Quote:Murat Efe Guney (Intel)

YAkha — Mon, 16 Oct 2017 18:27:22 GMT

Murat Efe Guney (Intel) wrote:

Hi Yash,

If you would like to individually initialize 32bit integer values stored in __m512i, you can use _mm512_set_epi32 instrinsics function. However, It is usually faster to directly load the values from the memory or convert them from other __m512i variables.

To better understand your use case, how is your 4x8 1-bit matrix is stored in the memory? __512i can hold 16 of such matrices, so I am assuming you want to store 16 4x8 1-bit matrix in one __m512i register? Then, are you performing matrix multiplication on these converted 32bit integer values?

Thank you,

Efe

Hello,

I shall explain my job in detail.

I will be passing two 2 dimensional arrays to a functionI(say A and B), one of them will be of size 4x4(A), and the other of size NxM(B). I need to convolve the 4x4 size matrix over NxM, but the dot product done during convolution operation can be replaced by bitwise operations. The array will be a float matrix containing 0s and 1s. After I get both the matrices of size (4x4) and (NxM) in the function, I need to create a sub matrix of size 4x4 from the B matrix, so that a dot product can be taken from matrix A.

It is only 16 values in a 4x4 matrix. I can extend it through the depth dimension to have a 4x4x32 (Or the maximum depth possible) matrix, to have 512 values.

So, basically I need to pack the 4 * 4 * y float matrix of 1s and 0s passed to that function, to a __m512 datatype, so I can run this function: _mm512_xor_epi32(__m512i a, __m512i b). I may do convolution through the depth to ensure maximum speed.

Also, as I will be selecting submatrices of size 4x4 from a larger matrix, what is the fastest way to do so? Is the MKL ?lacpy a good way to select submatrices? Can you suggest some others, if there are better ways to do so?

Thank you!

Hi Yash,

RaviKeron_N_Intel — Tue, 17 Oct 2017 06:11:00 GMT

Hi Yash,

Referred your question to the product team and the suggestion is to use MKL functions for the 32 bit matrix multiplication.
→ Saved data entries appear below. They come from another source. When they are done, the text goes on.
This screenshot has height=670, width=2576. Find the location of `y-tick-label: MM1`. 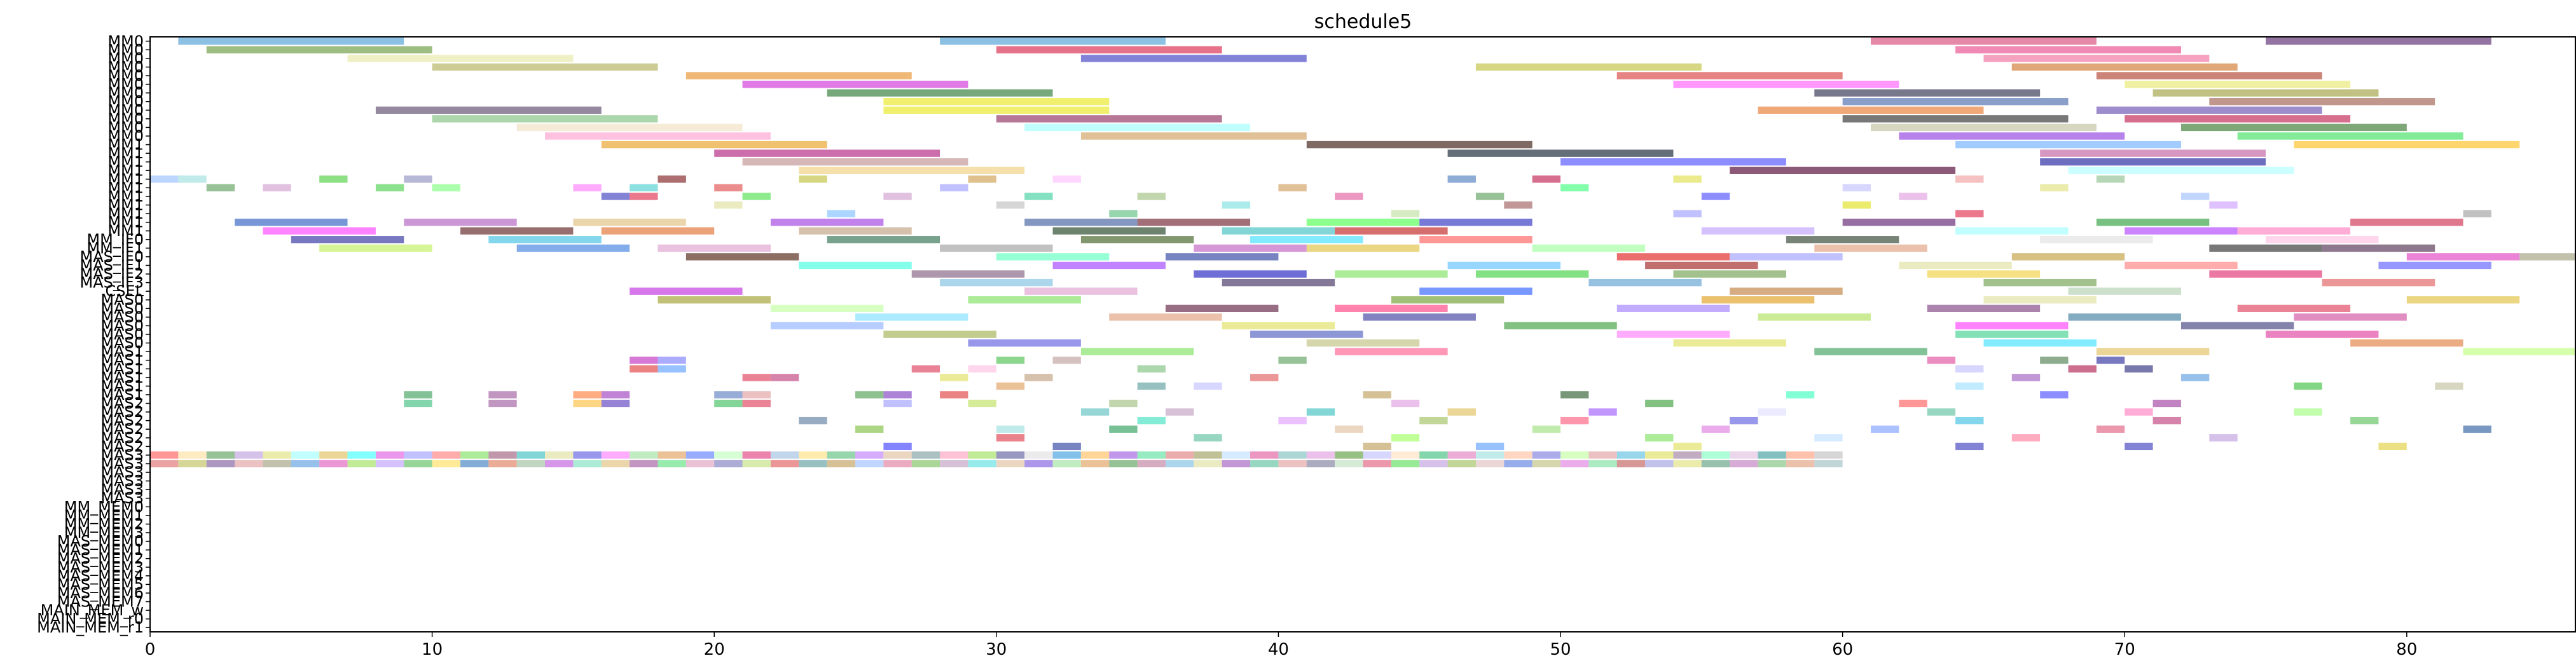

y-tick-label: MM1 is located at coordinates (126, 145).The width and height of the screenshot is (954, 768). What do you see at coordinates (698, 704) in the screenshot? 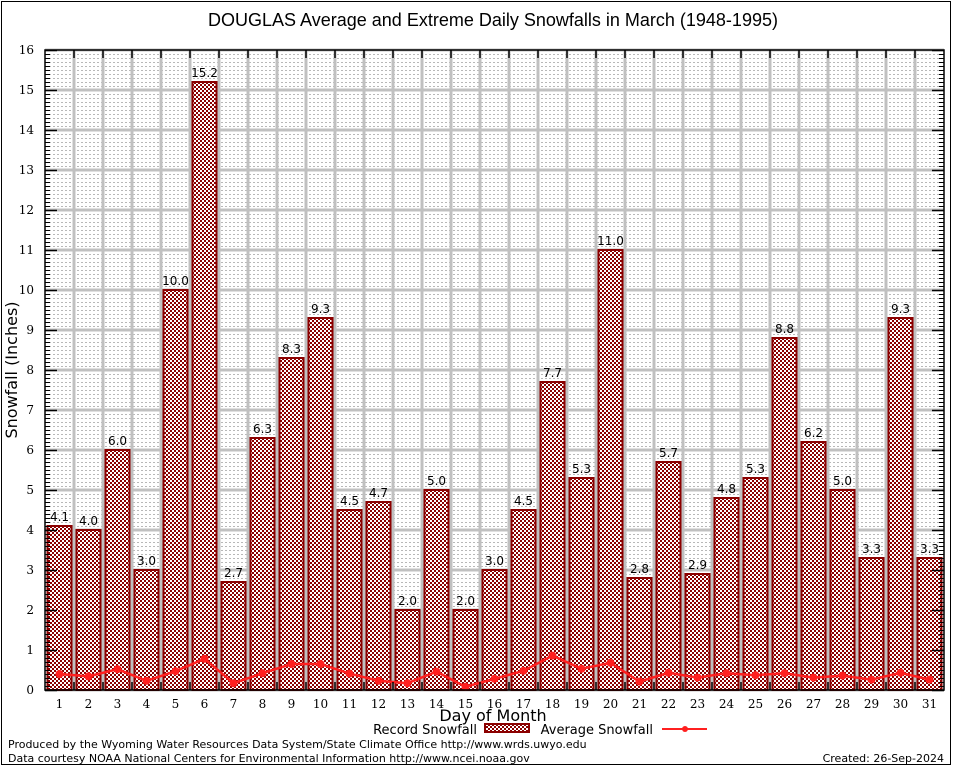
I see `x-tick-label-day-23: 23` at bounding box center [698, 704].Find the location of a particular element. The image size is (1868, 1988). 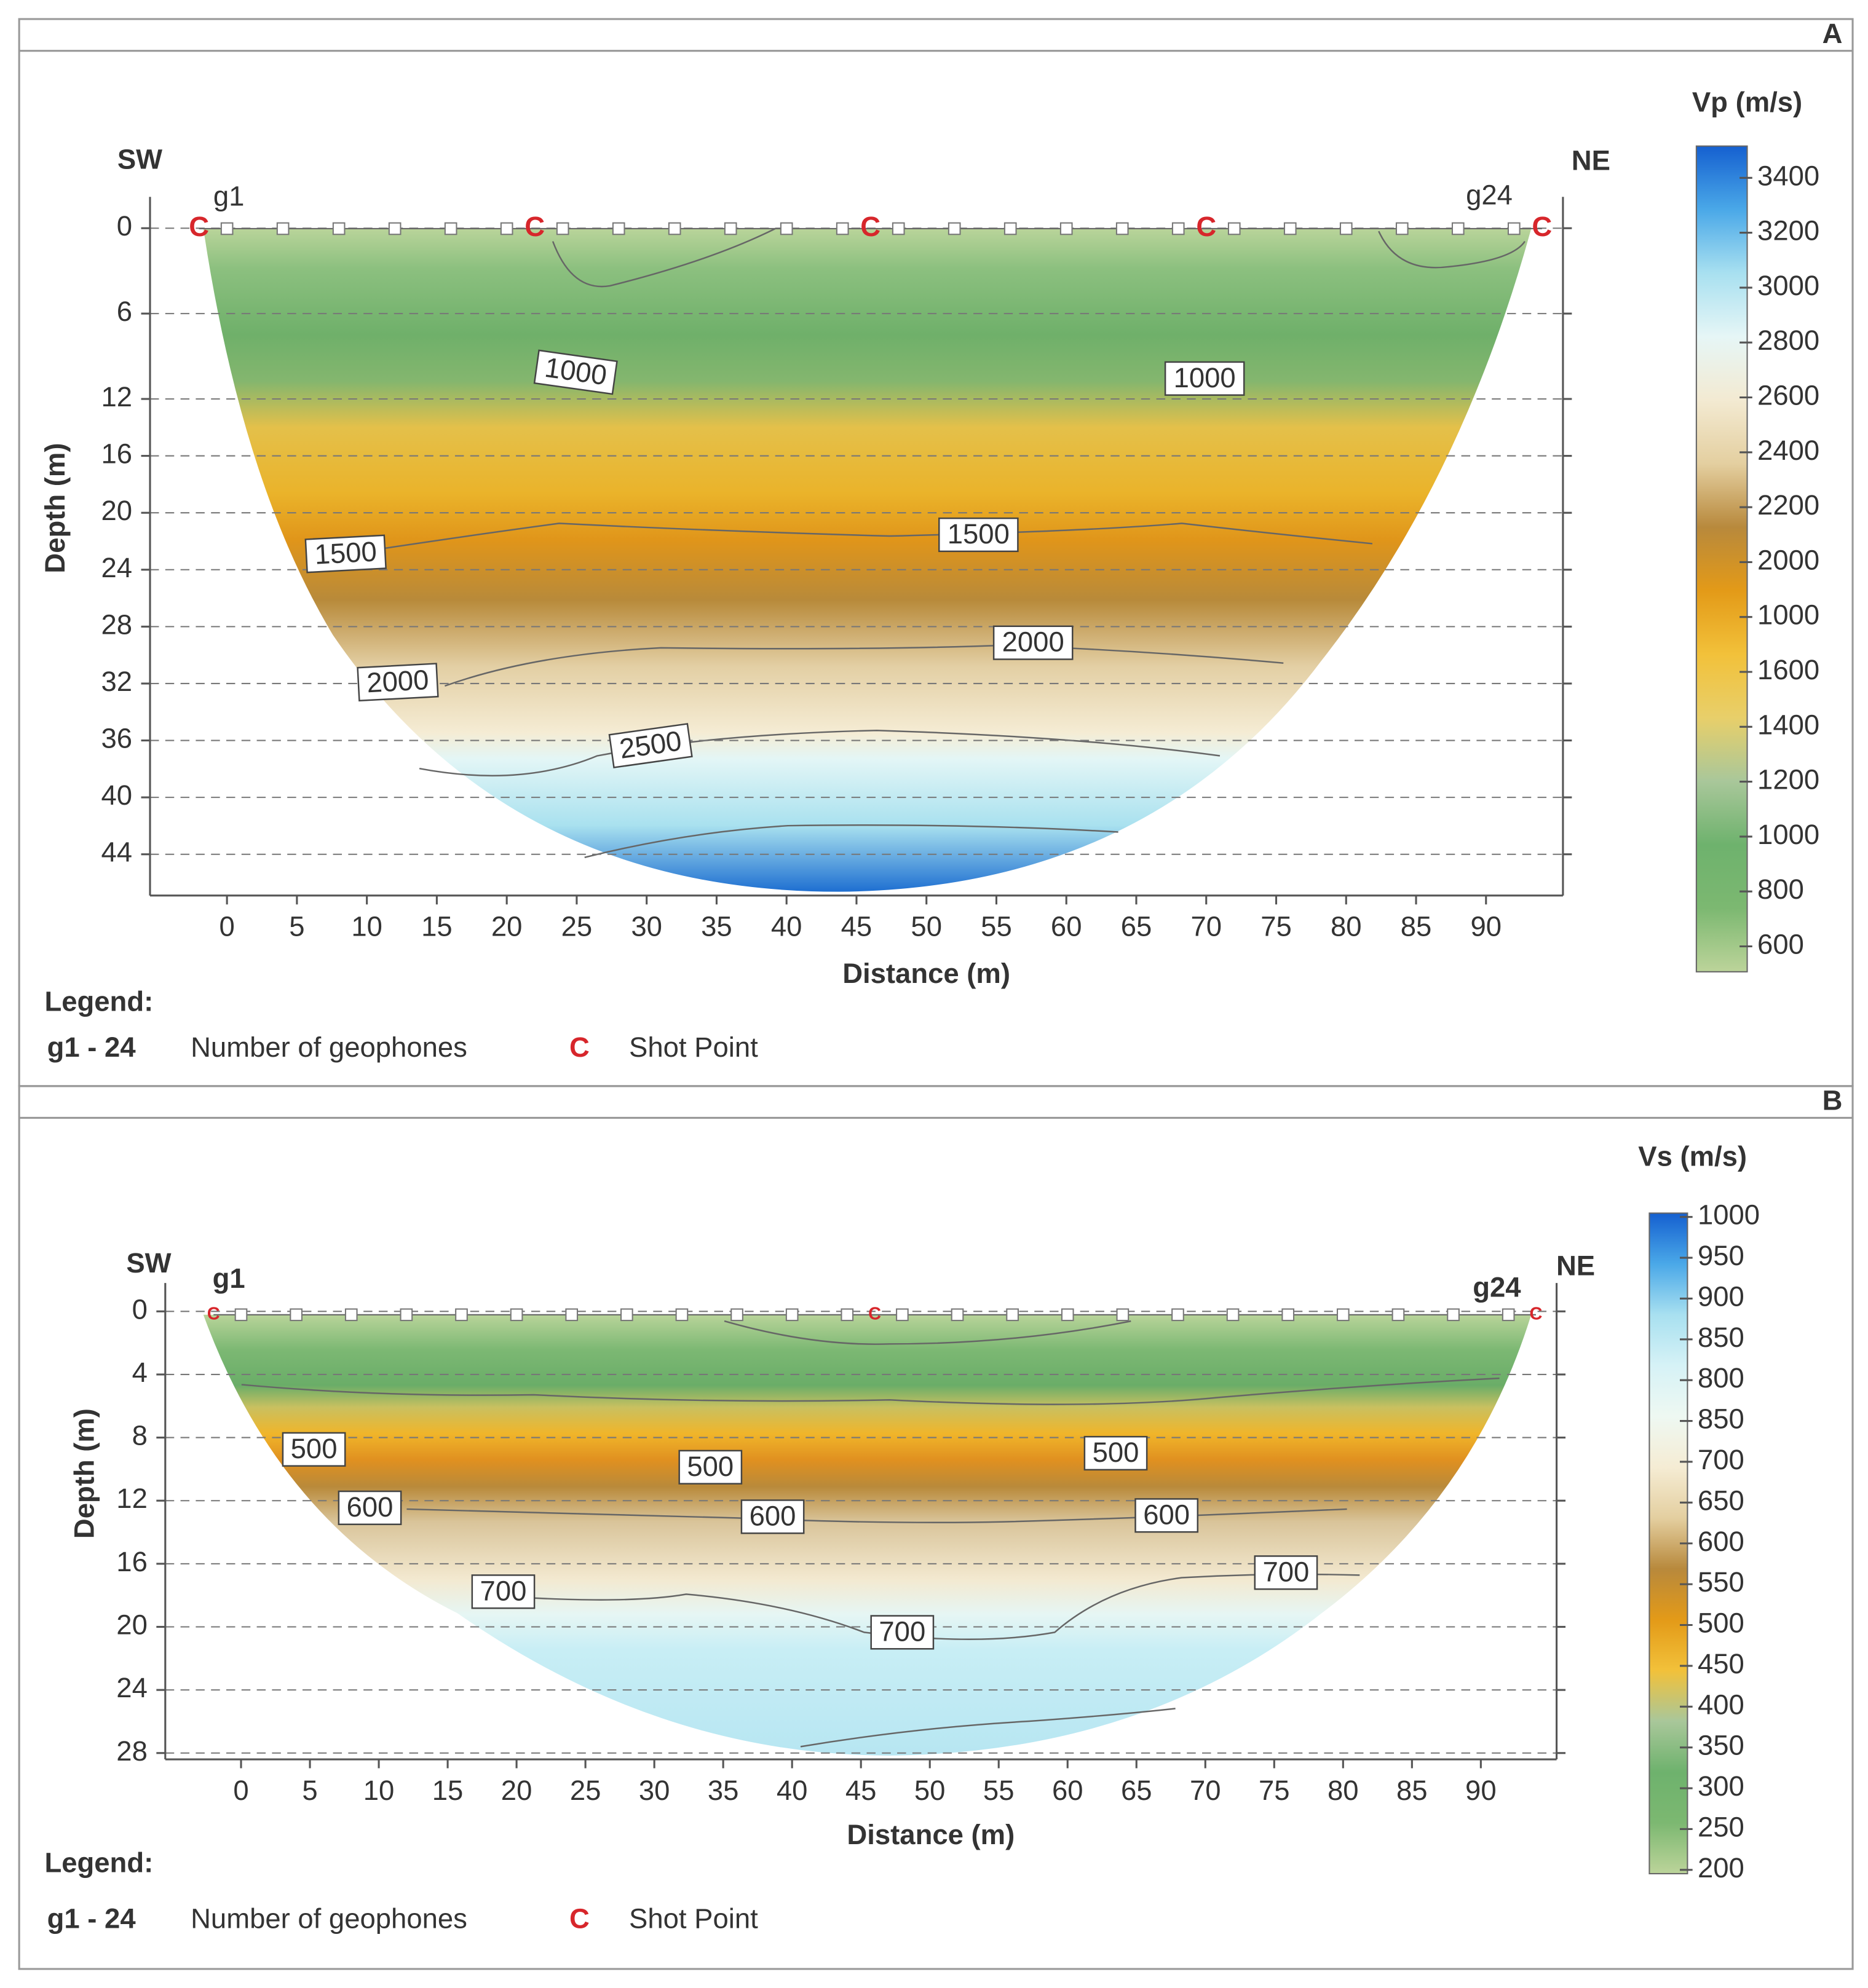

x-axis-label: Distance (m) is located at coordinates (926, 974).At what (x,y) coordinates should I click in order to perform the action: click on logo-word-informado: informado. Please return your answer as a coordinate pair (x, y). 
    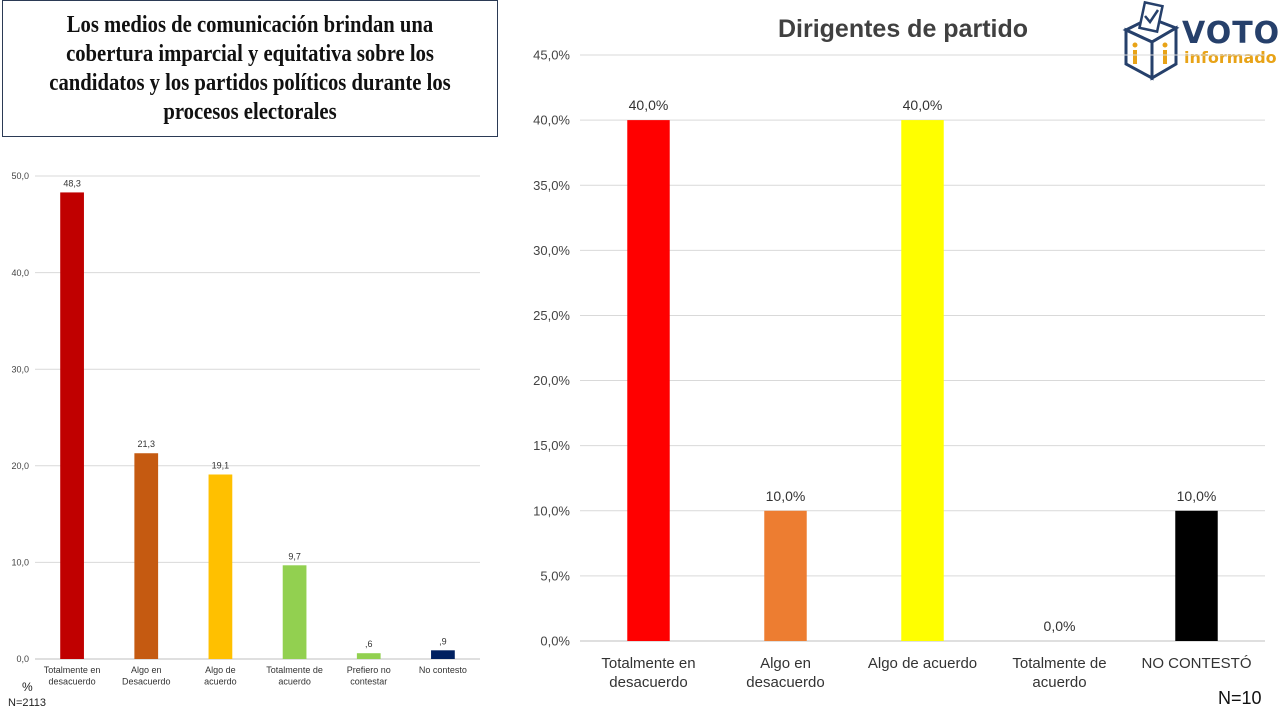
    Looking at the image, I should click on (1230, 58).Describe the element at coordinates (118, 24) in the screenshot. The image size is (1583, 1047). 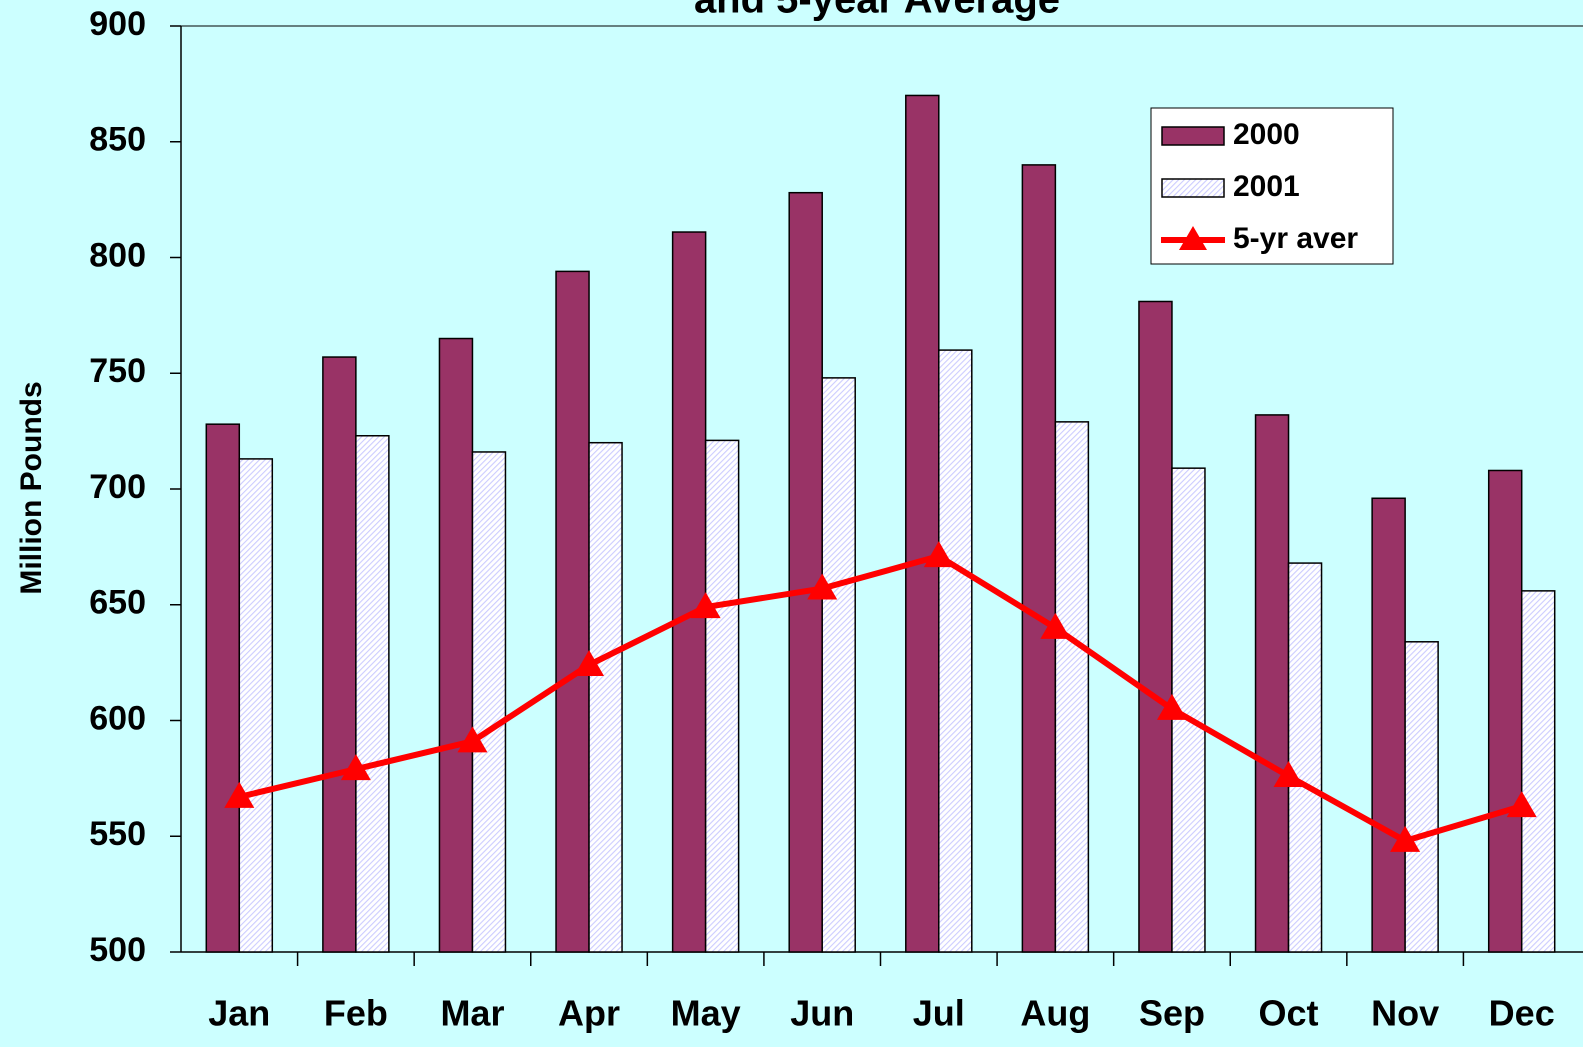
I see `y-tick-label: 900` at that location.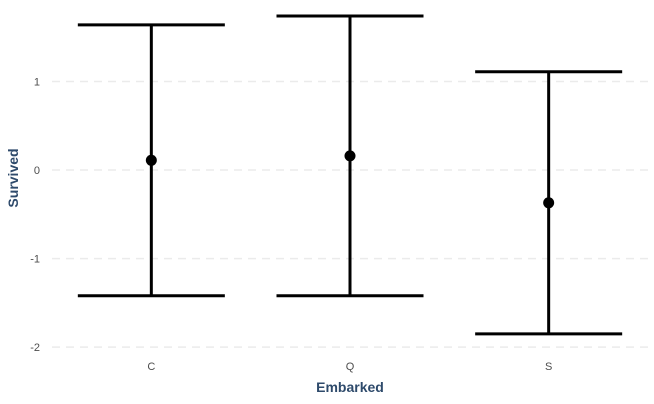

The MKL function that can be used is cblas_gemm_s16s16s32. The following link explains how to implement this function:

https://software.intel.com/en-us/mkl-developer-reference-c-2018-beta-cblas_gemm_s16s16s32x

But you need the latest MKL version which is MKL 2018.

Thanks

Ravi Keron N

I need to pack a matrix of

YAkha — Tue, 17 Oct 2017 15:01:29 GMT

I need to pack a matrix of 512 length containing 1s and 0s to a _m512i data type.
For instance, if array = [1,1,0,1,0,0,0,1,1,1,0,0,0,1,0,1,1,0,0,1,1,1,0,1,0,1,0,1,1,0,1,0]
Then I can pack this to an unsigned int which when read in binary would be 11010001110001011001110101011010.

Is there a way to do this quickly to a _m512i data type? I can do it using a custom function but I wanted to know if there is an intrinsic function which can do this.